After learning the localhost MAC and IP addresses, a VTEP advertises the host information in the MP-BGP EVPN control plane so that this information can be distributed to other VTEPs. This approach enables EVPN VTEPs to learn the remote end hosts in the MP-BGP EVPN control plane. The EVPN routes are advertised through the L2VPN EVPN address family. The BGP L2VPN EVPN routes include the following information:

  • Route distinguisher (RD): A route distinguisher is an 8-bit octet number used to distinguish one set of routes (one VRF instance) from another. It is a unique number prepended to each route so that if the same route is used in several different VRF instances, BGP can treat them as distinct routes.
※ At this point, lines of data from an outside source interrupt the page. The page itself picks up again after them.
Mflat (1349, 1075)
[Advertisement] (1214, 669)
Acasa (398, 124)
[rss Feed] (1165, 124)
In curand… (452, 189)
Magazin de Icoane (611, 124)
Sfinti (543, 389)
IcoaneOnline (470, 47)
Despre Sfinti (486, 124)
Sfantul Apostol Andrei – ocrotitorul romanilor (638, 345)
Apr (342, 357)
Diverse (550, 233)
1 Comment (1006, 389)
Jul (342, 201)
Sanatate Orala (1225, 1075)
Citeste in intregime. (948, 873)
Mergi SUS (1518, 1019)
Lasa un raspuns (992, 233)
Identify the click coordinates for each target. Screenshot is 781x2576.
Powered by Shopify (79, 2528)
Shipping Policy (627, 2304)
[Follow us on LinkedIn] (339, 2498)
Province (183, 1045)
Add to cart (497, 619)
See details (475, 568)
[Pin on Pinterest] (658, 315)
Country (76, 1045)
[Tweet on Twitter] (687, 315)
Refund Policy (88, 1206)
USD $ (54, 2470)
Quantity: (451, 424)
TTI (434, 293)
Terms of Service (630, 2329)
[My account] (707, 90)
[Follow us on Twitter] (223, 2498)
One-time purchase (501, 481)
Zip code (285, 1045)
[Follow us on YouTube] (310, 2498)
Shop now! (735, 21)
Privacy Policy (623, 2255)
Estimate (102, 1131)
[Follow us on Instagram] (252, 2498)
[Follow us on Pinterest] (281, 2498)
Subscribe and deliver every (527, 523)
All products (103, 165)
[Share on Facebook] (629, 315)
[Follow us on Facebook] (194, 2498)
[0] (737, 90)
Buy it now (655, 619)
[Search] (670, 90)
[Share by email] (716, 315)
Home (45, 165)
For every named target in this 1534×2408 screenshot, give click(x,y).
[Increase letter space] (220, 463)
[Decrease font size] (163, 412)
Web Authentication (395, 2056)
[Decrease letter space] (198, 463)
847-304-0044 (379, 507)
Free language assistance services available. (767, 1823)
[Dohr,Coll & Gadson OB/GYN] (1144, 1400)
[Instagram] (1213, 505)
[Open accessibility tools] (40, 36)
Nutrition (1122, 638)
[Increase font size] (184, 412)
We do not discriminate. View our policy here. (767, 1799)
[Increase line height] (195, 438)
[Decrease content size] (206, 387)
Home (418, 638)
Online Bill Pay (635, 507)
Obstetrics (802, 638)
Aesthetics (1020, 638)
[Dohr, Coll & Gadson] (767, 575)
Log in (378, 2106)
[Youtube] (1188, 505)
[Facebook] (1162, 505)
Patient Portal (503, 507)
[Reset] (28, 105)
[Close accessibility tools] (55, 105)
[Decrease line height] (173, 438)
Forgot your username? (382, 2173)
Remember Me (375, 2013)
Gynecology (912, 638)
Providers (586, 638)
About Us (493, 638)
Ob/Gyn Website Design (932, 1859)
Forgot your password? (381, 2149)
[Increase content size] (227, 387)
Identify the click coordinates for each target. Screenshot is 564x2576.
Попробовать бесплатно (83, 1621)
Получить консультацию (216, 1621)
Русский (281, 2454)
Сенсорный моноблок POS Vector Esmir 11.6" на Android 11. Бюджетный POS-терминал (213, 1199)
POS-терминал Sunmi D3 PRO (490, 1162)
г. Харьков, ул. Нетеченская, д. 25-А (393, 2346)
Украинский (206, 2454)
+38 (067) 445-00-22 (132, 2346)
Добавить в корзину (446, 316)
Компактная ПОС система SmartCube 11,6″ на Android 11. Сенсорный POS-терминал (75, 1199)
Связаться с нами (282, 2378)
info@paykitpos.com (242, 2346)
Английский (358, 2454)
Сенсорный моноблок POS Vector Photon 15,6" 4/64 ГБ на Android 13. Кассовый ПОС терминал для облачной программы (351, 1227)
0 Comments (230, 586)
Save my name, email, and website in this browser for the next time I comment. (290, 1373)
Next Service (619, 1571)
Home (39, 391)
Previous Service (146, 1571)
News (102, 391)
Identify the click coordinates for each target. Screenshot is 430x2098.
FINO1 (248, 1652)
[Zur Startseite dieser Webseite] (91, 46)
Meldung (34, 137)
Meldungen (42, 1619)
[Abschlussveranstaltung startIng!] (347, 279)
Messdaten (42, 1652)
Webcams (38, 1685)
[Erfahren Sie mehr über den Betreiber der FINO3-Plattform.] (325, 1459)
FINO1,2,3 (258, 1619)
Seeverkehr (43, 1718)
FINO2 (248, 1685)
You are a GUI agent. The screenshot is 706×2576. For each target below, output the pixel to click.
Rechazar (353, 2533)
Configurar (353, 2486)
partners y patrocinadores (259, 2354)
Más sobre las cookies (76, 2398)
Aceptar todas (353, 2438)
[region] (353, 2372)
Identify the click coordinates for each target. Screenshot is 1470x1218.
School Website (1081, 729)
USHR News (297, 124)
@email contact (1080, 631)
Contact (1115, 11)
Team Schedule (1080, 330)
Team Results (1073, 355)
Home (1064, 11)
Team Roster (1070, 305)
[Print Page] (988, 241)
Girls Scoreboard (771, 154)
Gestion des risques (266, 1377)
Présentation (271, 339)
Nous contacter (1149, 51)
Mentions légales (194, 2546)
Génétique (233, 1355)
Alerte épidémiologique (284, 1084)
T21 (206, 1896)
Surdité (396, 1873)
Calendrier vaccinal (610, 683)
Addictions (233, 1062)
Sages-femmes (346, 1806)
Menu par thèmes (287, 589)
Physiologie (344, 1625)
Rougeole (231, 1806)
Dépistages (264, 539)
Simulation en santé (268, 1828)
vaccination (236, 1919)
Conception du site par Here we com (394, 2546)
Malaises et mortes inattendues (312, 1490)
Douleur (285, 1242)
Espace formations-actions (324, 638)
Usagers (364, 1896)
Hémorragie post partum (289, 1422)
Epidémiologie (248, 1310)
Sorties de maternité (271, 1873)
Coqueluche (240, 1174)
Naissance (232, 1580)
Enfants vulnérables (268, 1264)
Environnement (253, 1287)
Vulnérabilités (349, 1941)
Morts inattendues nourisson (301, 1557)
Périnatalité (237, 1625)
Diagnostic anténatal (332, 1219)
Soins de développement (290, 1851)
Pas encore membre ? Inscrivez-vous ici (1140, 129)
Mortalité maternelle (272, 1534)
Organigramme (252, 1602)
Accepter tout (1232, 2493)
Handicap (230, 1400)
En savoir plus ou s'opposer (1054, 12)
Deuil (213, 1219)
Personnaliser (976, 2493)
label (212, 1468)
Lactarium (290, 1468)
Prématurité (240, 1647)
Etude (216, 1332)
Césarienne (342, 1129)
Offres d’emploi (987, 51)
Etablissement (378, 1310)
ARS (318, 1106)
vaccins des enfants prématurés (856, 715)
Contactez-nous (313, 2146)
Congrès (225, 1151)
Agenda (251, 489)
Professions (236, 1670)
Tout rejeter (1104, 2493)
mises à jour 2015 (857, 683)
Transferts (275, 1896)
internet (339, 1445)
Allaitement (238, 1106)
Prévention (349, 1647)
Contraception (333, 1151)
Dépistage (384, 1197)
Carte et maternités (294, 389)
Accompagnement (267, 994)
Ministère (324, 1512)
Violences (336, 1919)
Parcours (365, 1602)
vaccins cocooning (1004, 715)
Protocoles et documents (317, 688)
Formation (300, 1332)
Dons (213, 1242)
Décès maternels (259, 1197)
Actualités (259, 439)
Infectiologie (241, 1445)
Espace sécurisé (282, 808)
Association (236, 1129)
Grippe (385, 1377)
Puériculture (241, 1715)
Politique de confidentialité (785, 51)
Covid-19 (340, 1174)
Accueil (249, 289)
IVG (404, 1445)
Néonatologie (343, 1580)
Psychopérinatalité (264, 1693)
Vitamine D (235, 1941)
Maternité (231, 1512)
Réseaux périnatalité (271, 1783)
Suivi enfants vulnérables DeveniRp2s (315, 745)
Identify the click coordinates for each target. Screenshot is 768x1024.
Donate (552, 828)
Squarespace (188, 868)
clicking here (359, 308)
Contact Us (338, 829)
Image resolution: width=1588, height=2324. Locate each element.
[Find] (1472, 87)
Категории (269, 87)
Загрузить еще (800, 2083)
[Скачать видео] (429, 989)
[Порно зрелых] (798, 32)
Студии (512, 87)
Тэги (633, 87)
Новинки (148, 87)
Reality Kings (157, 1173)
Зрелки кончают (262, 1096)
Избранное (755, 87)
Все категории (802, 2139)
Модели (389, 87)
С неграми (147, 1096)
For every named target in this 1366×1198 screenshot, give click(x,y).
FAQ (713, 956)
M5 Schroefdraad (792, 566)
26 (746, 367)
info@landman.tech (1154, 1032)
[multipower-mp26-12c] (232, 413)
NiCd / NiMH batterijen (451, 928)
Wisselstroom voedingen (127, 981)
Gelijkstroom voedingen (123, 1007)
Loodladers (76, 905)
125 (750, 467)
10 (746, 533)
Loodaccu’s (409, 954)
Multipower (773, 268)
The route distinguisher is transmitted along with the route through MP-BGP when EVPN routes are exchanged with MP-BGP peers.
  • MAC address length: 6 bytes
  • MAC address: Host MAC address
  • IP address length: 32 or 128
  • IP address: Host IP address (IPv4 or IPv6)
  • L2 VNI: VNI of the bridge domain to which the end host belongs
  • L3 VNI: VNI associated with the tenant VRF routing instance

MP-BGP EVPN uses the BGP extended community attribute to transmit the exported route targets in an EVPN route. When an EVPN VTEP receives an EVPN route, it compares the route target attributes in the received route to its locally configured route target import policy to decide whether to import or ignore the route. This approach uses the decade-old MP-BGP VPN technology (RFC 4364) and provides scalable multitenancy in which a node that does not have a VRF locally does not import the corresponding routes. Route target is an extended-community attribute to filter appropriate VPN routes into the correct VRFs.

When a VTEP switch originates MP-BGP EVPN routes for its locally learned end hosts, it uses its own VTEP address as the BGP next hop. This BGP next hop must remain unchanged through the route distribution across the network because the remote VTEP must learn the originating VTEP address as the next hop for VXLAN encapsulation when forwarding packets for the overlay network.

Figure 7-13 shows local and remote end-host address learning and distribution in an MP-iBGP EVPN using route reflectors.


Figure 7-13 Local and Remote Host Address Learning In Figure 7-13, VTEP-1 learns the MAC addresses and IP addresses of locally attached end hosts through local learning. VTEP-1 then sends a BGP update to the route-reflector in the transit network, informing about the host IP (H-IP-1) and MAC (H-MAC-1) address along with the L2-VNI information. The next-hop in the MP-BGP EVPN route update is set to VTEP-1. When remote VTEP-2 and VTEP-3 receive the route update from the route reflector, they install the host information in their routing information base (RIB) and forwarding information base (FIB).